§ **SET TASK**
Render the listing from its start through the line containing "pos(126,48)", inclusive, as a two-column CSV with columns input and output, one row for each input and its output. Put each value in a single quoted field, with any line breaks replaced by spaces.

— Start of RECORDS FOR THE TASK —

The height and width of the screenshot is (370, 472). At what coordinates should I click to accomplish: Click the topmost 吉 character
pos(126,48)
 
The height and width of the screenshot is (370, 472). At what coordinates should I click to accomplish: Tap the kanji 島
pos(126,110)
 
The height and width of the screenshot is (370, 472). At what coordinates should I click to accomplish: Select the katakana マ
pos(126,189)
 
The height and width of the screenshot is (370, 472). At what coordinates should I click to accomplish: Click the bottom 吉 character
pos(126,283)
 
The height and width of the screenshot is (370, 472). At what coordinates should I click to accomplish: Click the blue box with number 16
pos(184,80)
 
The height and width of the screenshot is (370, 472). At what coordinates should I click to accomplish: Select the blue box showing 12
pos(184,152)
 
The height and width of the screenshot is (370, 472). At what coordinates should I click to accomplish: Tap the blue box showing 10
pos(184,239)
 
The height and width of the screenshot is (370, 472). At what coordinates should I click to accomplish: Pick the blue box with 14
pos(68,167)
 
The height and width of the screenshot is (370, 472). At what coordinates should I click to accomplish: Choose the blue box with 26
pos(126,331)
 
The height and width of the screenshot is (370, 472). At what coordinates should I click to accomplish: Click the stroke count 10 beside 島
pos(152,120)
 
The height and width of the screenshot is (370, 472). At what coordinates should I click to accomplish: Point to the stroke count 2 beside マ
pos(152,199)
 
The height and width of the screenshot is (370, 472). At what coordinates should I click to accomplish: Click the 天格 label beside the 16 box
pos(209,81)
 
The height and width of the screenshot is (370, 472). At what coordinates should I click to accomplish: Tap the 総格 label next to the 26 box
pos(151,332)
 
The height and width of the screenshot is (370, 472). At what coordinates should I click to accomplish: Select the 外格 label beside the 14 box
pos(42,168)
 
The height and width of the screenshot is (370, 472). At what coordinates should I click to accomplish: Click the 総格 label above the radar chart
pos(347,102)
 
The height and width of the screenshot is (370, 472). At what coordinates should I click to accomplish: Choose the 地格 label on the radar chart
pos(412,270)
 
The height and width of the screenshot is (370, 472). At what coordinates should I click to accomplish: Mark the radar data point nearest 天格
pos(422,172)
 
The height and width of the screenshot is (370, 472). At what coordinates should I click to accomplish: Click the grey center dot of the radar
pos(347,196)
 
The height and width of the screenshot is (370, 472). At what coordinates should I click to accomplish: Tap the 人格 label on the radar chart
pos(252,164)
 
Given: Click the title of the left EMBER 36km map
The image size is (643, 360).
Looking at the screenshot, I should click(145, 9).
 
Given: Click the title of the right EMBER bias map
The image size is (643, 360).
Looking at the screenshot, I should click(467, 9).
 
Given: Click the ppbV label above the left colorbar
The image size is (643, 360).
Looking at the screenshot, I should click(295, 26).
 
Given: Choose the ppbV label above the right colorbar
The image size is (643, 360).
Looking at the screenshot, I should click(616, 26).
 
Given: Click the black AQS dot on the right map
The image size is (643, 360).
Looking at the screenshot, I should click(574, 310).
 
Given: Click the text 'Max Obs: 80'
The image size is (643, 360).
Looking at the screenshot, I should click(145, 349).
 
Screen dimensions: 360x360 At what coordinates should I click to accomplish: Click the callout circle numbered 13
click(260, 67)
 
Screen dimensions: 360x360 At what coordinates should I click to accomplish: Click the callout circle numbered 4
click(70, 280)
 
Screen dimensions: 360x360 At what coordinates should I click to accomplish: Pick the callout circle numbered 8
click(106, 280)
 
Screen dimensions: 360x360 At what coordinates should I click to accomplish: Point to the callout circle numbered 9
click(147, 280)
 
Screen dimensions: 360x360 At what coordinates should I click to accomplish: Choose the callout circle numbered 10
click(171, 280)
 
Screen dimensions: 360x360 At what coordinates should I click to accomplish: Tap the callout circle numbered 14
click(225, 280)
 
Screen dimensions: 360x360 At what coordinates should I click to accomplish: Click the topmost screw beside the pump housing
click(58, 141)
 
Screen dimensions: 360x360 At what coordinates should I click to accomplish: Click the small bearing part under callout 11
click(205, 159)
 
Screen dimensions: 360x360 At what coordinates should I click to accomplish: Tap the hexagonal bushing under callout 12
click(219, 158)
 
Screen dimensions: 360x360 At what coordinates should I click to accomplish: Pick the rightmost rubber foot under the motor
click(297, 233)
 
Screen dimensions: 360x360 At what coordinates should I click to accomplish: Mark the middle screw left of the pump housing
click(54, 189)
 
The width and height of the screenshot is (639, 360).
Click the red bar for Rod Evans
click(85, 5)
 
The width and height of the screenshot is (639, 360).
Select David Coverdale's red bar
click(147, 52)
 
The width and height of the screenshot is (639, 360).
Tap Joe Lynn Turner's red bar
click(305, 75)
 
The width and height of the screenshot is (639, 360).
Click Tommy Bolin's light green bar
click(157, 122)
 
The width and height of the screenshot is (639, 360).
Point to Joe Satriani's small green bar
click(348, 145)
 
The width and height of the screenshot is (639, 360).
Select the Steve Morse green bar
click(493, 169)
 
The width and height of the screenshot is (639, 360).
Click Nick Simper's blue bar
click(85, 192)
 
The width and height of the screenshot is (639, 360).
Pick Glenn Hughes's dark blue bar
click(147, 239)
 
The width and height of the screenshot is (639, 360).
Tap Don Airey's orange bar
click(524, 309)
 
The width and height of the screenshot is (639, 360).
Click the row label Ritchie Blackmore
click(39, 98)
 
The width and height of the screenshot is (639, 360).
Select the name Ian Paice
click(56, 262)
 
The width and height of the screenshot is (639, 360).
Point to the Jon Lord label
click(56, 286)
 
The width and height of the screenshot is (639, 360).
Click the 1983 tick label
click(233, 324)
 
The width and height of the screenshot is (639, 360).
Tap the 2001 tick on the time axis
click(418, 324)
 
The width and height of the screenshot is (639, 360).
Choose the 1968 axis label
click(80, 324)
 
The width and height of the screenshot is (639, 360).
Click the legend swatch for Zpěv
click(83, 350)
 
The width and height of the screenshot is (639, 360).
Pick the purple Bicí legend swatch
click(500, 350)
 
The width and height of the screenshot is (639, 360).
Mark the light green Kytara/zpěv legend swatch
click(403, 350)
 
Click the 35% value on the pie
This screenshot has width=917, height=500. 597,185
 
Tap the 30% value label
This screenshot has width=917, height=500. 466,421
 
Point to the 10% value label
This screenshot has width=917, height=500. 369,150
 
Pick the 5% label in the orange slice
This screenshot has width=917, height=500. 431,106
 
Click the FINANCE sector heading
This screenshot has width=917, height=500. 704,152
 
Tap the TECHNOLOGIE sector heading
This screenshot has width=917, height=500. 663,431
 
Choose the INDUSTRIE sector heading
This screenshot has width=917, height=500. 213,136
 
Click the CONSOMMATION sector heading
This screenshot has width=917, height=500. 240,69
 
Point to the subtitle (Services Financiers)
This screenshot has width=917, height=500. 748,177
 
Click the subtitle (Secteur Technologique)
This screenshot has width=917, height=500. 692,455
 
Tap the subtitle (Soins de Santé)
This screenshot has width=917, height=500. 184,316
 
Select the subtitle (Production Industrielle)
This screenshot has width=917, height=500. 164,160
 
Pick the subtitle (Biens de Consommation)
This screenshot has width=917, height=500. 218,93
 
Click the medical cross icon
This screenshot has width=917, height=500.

— End of RECORDS FOR THE TASK —

§ **CORRECT RESULT**
input,output
"The height and width of the screenshot is (370, 472). At what coordinates should I click to accomplish: Click the topmost 吉 character","pos(126,48)"